Problem ::
When you reach the line with "Screen dimensions: 1280x960", start repeating the lines exactly and keep going to the end of the records, but drop every picture.

━━━━━ Record excerpts

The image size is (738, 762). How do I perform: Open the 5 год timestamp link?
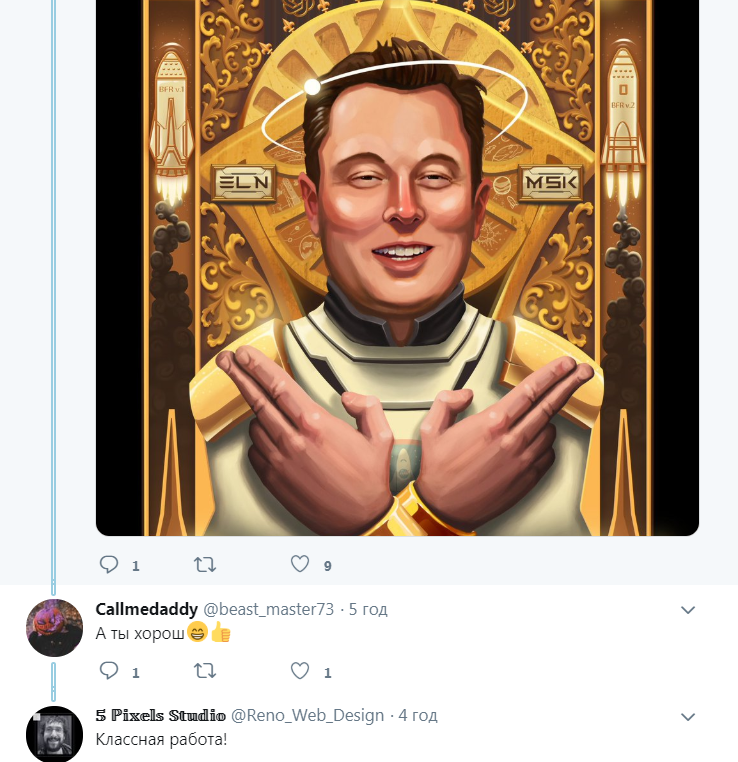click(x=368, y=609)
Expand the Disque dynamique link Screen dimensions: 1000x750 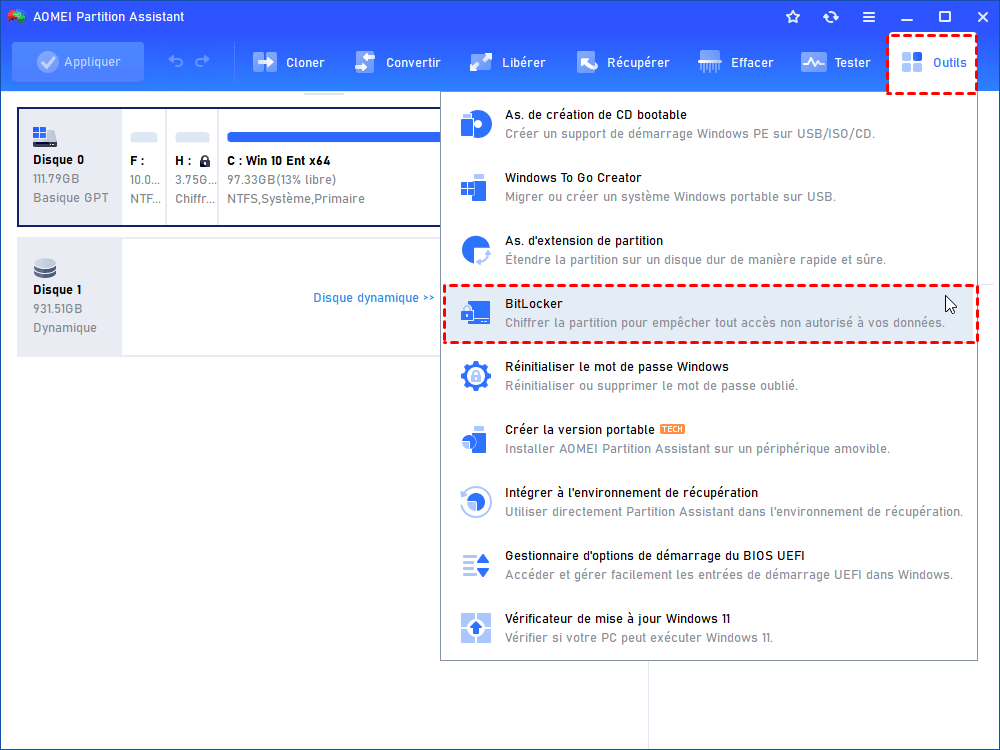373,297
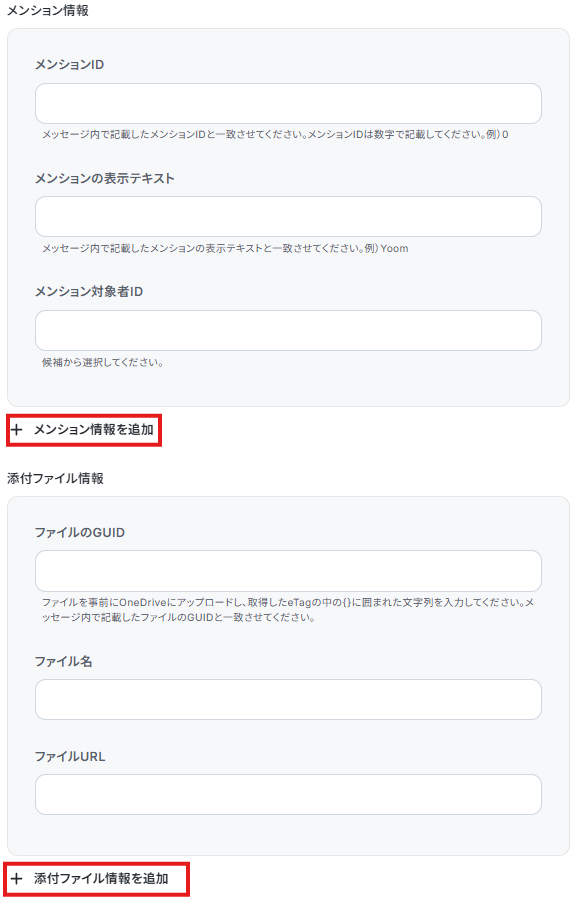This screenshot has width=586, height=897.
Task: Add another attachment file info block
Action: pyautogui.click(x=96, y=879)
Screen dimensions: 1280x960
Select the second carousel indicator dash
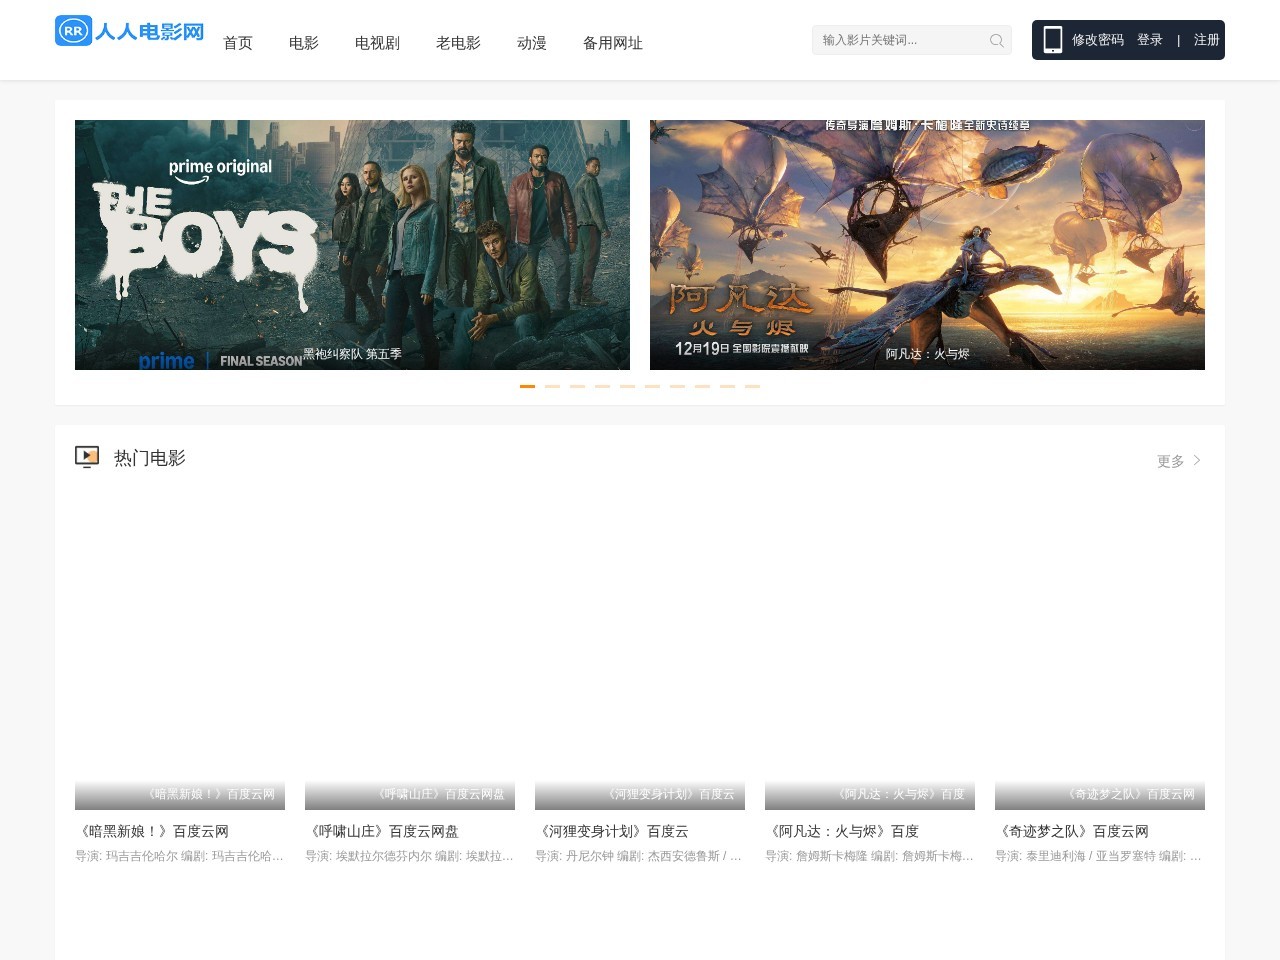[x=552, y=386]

━━━━━━━━━━

Task solution ::
Screen dimensions: 1280x960
Select the second carousel indicator dash
[x=552, y=386]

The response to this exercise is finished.